What’s the first presidential campaign that you can remember?
One retiree told me Roosevelt and emphasized FDR, not Teddy. So that goes back to 1944, maybe 1940. My first conscious memory was the Eisenhower/Stevenson campaign in 1952. But the landmark one for me was Kennedy in 1960 when I was age 18 and still too young to vote.
In those days, presidential campaigns seemed to be confined to the calendar year of the actual election. So why is this column appearing a year and a half beforehand? As you watch the early rounds of this campaign, you begin to understand why.
Already the 2016 campaign for the White House is upon us and the American Federation of Teachers is starting to prepare for it by asking for input from union members like us.
As activist retirees, we have never been shy about expressing our concerns for ourselves and for others. After all, when you have spent your career looking into the eyes of children, you realize you have a stake in the future. That’s why teachers, educators, health care workers and all union members understand the role responsible citizens must play in building, maintaining and improving the social contract envisioned in the words: life, liberty and the pursuit of happiness.

EXERCISE SET:
a - Summarize the column in two sentences.
b - Please rewrite the column's paragraph beginning "As activist retirees" as a short bulleted list that keeps its main facts.
c - Write out everything in the column from "In those days, presidential" down to "members like us.".
The material that follows comes from a separate source.

DATA:
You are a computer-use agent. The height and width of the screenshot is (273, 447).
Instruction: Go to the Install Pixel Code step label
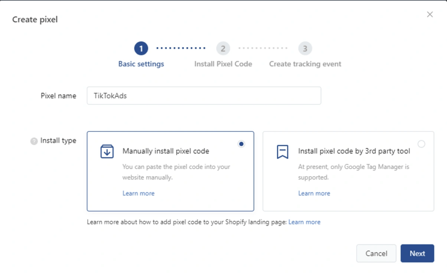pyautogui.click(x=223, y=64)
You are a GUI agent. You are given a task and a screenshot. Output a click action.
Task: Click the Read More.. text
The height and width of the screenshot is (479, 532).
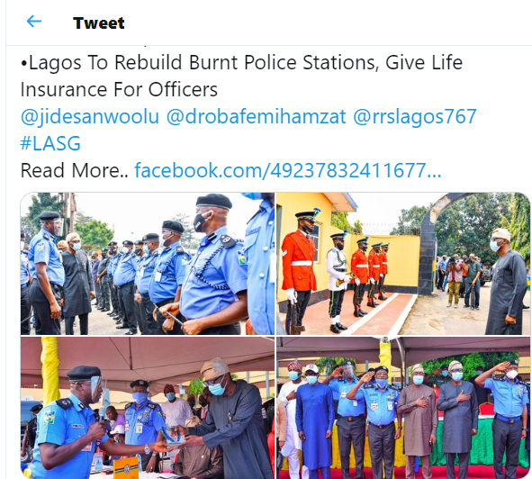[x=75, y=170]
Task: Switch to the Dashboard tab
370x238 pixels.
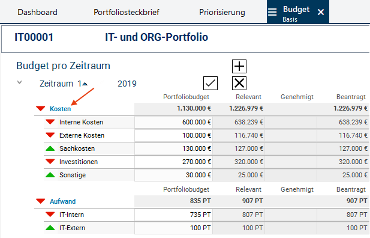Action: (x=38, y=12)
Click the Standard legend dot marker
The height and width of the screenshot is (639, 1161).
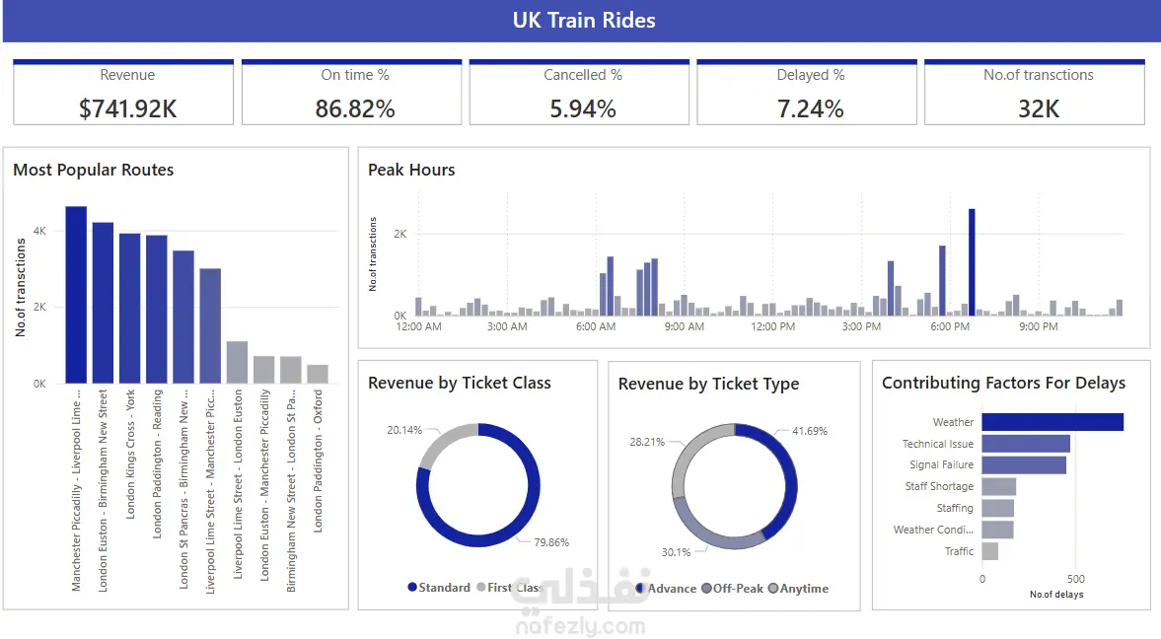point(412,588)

SOLUTION SET:
a - The writer's first memory of a presidential campaign is Eisenhower/Stevenson in 1952, and Kennedy in 1960 was the landmark. The 2016 campaign is already under way, and the American Federation of Teachers is seeking input from union members, whose careers with children give them a stake in the future and a role as responsible citizens.

b -
- Activist retirees have never been shy about voicing concerns for themselves and others.
- A career spent looking into children's eyes gives them a stake in the future.
- Teachers, educators, health care workers and all union members understand the role responsible citizens play in building, maintaining and improving the social contract.
- That contract is envisioned in the words "life, liberty and the pursuit of happiness."

c -
In those days, presidential campaigns seemed to be confined to the calendar year of the actual election. So why is this column appearing a year and a half beforehand? As you watch the early rounds of this campaign, you begin to understand why.
Already the 2016 campaign for the White House is upon us and the American Federation of Teachers is starting to prepare for it by asking for input from union members like us.